Few will be surprised to learn that all 11 banks built their insurance brokerage business through acquisition.

The old debate over alternative strategies (whether to buy, build or align) has yielded to the following conclusion–banks that are serious about developing a property-casualty and group health insurance brokerage business should acquire.

What may be surprising is the thoughtful and deliberate way in which these banks have gone about doing just that.

All 11 banks have completed a series of acquisitions over several years. In short, they are methodical, serial acquirers of agencies. They are executing disciplined strategies for identifying and pursuing agencies that match their acquisition profile.

Another consistent characteristic of these banks is tenure in the insurance business. Most were, if not at the vanguard, at least early adaptors of bank-insurance. Ten of these 11 banks completed their first agency acquisition by 2000 and have been building their brokerage business for more than five years.

Are all banks able to build an economically significant insurance brokerage business?

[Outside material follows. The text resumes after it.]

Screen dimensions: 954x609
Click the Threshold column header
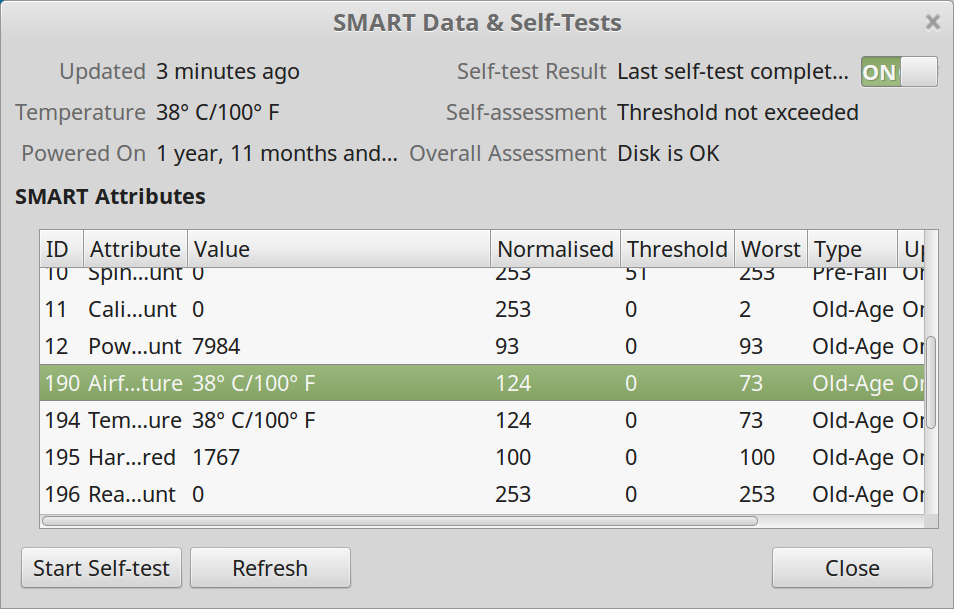click(676, 249)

Thus far, bank size has been a factor. The assets of the 11 banks range from less than $10 billion to greater than $100 billion–with a median of only $17 billion. The median assets rank is 61st–well below the midpoint on the Top 100 list.

If we divide the top 100 banks into thirds according to assets, we get the top third (banks ranked first to 33rd), the middle third (ranked 34th to 67th) and the bottom third (ranked 68th to 100th). Only one of the 11 is in the top third. Six are in the middle third and four are in the bottom third.

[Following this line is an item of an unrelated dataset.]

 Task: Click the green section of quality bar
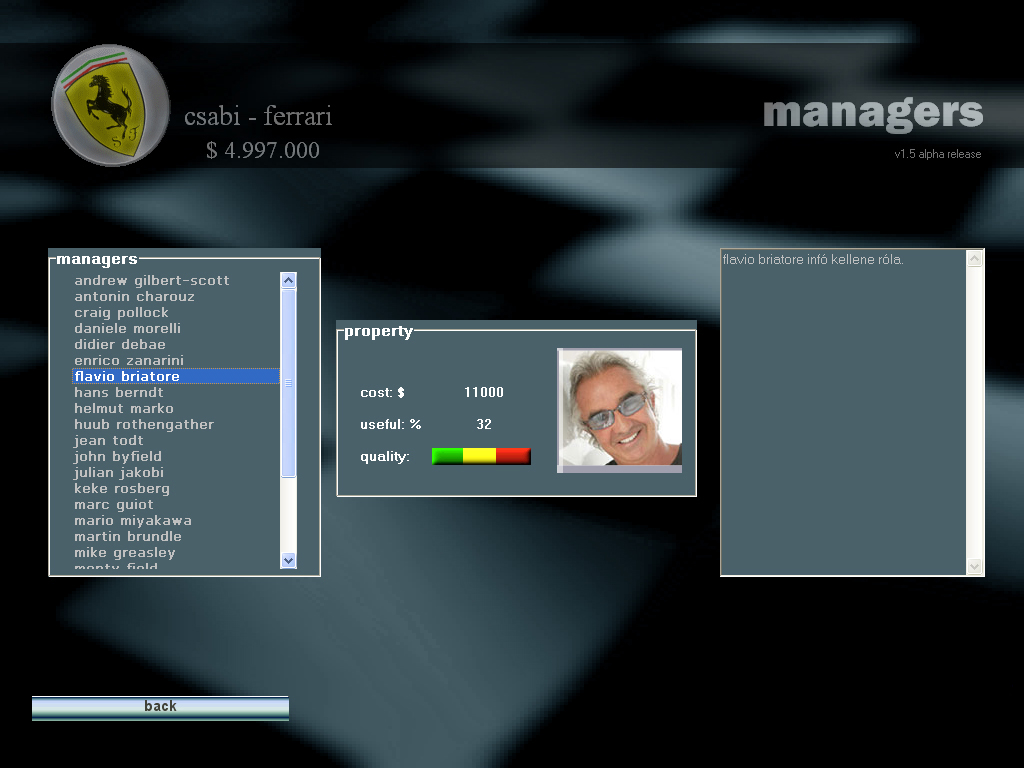pyautogui.click(x=447, y=456)
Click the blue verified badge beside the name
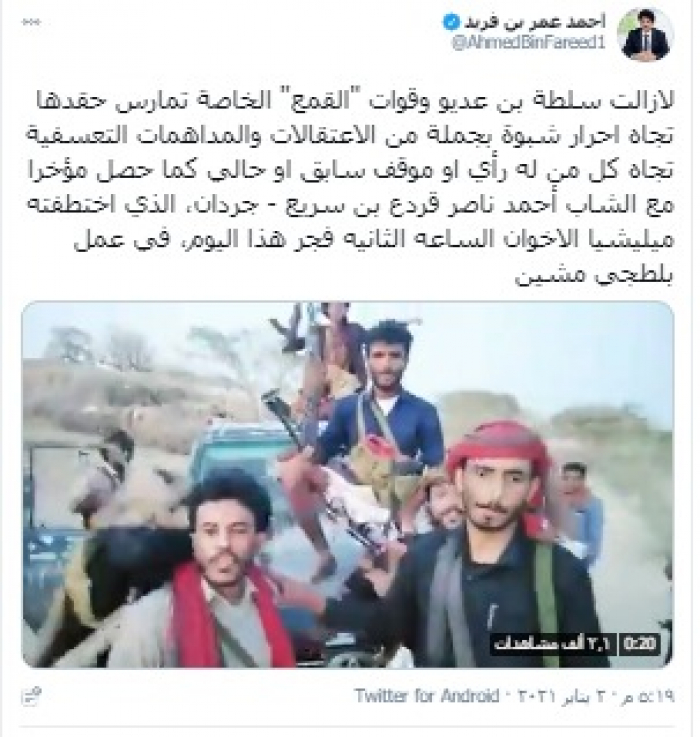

The bottom line is that our 11 are mostly regional banks rather than larger money center banks.

Although some of the largest banks (Wells Fargo and Wachovia, for example) are significant and well-known insurance brokers, they are not yet on the list of those that earn 10 percent of NII through insurance sales. Their size makes the 10 percent threshold challenging, though not unattainable.

An analysis of the top 100 banks helps clarify both the macro-impact and the micro-impact of bank-insurance market development. It reminds us of the changes of the past decade, and it offers clues about the future.

At least one in 10 of these 100 largest banks (and one in six on the lower two-thirds of the list) has achieved economic relevance in insurance brokerage. Each has done so by methodically acquiring and integrating agencies over a period of years–usually more than five.

For each, contributions to NII are significant, and the value delivered to shareholders is strong. Expect these regional banks to continue to develop their brokerage businesses–through both organic growth and acquisitions–and expect some of those regional banks still on the insurance sidelines to reconsider.

Community banks, though smaller and generally well below the top 100 list in assets, should take note. These banks are the most dependent upon the interest margin, and most in need of further diversification into sources of non-interest income. Yet their participation in bank-insurance continues to lag well behind that of larger banks.

Some community banks have tried unsuccessfully to sell insurance through a joint venture or other alliance. Others have shied away for various reasons.

Their lack of familiarity with the insurance business, concerns over scale or critical mass requirements, and stories of struggles by other banks are the primary reasons for reluctance. However, the successes among the top 100 banks will erode some of these concerns.

Look for a wave of community banks to enter the insurance brokerage business over the next three years–many intending to execute the same strategy of persistent, disciplined agency acquisitions that the regional banks have followed.